Steve Jones, Penn State radio play-by-play
Penn State and Illinois are coming off a weekend to forget. After (today) one of the two will feel like they are back on the right track. Penn State coach Bill O’Brien will not discuss the effect of the sanctions right now, but I will. This program is playing with one hand tied behind its back. The sanctions were meant to do damage, and you can see in the depth of this football team there is some damage done. That will dramatically change when Bill O’Brien gets to a level playing field with everyone else. Right now he has 61 scholarship players and he is redshirting eight of them, thus 53 are available. When you have 61 and the other guy has 85, that means you have an entire recruiting class that has vanished. Ask any coach how much fun they would have with 61 scholarships. Despite all of this, Penn State is 12-5 in its last 17 games, including a quadruple-overtime victory over Michigan.
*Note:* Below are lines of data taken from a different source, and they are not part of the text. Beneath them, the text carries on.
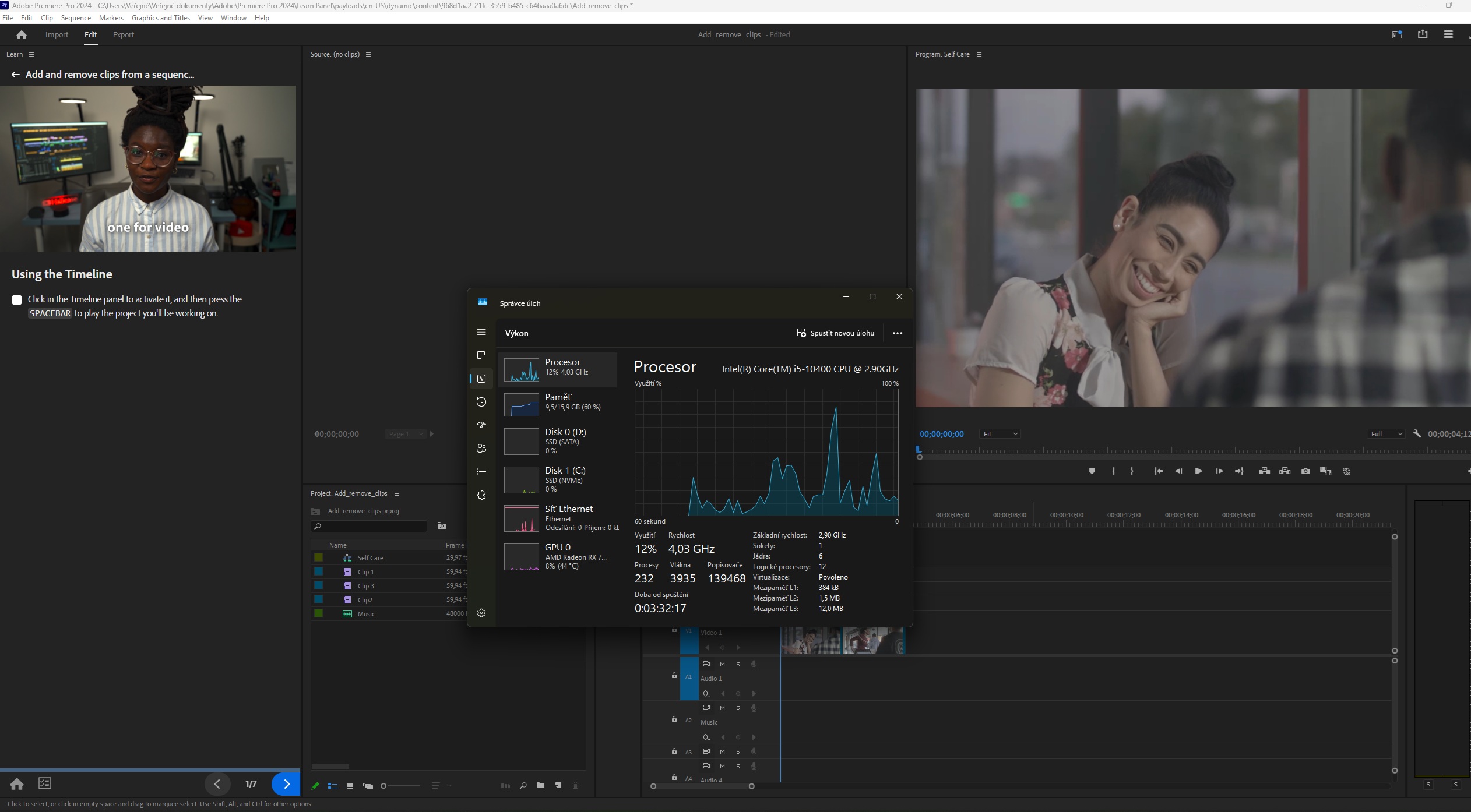Open the Fit zoom level dropdown
The width and height of the screenshot is (1471, 812).
tap(1000, 434)
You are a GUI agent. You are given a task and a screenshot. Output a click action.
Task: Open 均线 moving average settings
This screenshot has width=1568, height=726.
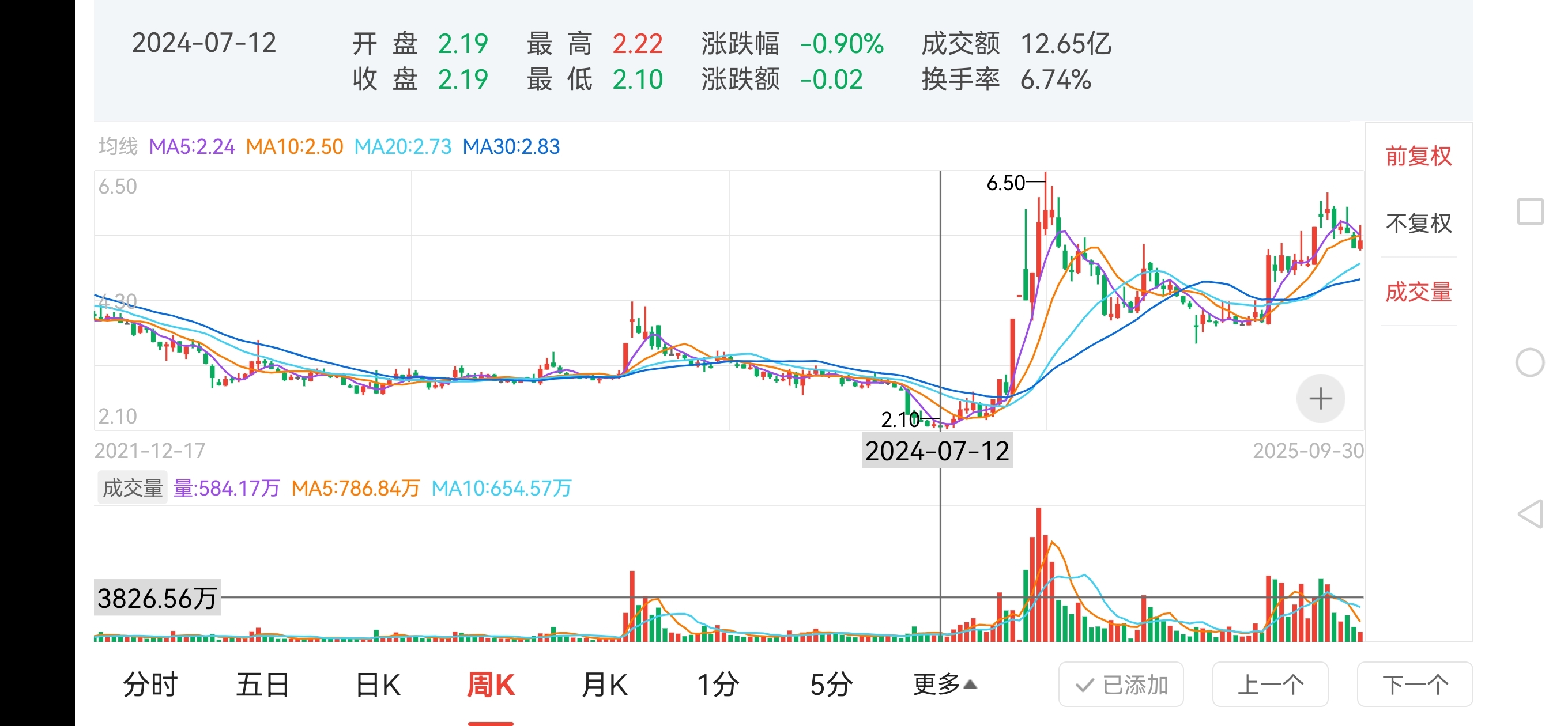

The program has shown tremendous resiliency, and there are certain things the NCAA did not count on with the sanctions ... they did not count on Bill O’Brien, the leadership of his players and a fan base that has formed a bond and partnership with this program influencing games and recruiting. ... This may not be a game for first place in the division but it is a game that makes the Big Ten fun: two teams fighting for November momentum in a great atmosphere.
Mark Dent, Pittsburgh Post-Dispatch writer
There are only so many ways to explain a loss and even fewer to explain a 49-point loss. But that’s what Penn State has tried to do this week as it prepares for Illinois, with none of the theories (miscommunication, a need to simplify etc.) sounding much better than what actually fits — the Nittany Lions weren’t good enough. This has been an odd season for Penn State. A sanction-free, Christian Hackenberg-led future will soon come, but the still-important present has been filled with two confounding losses around one of the school’s best victories in history. Into this up-and-down season comes the Illinois game. Unlike Tim Beckman, apparently, fans from both sides likely remember the chilly handshake between Beckman and Penn State coach Bill O’Brien last year. That distrust hasn’t subsided, and the Nittany Lions are pining for a victory of any kind after the Ohio State game. Against Illinois, Penn State will not only try to win but perhaps also solve its defensive problem, having allowed 40 or more points in all of its Big Ten games. A victory for Penn State against Illinois seems likely, but expect Nathan Scheelhaase and the Illini’s spread offense to thrive in a game that will be closer than last year’s.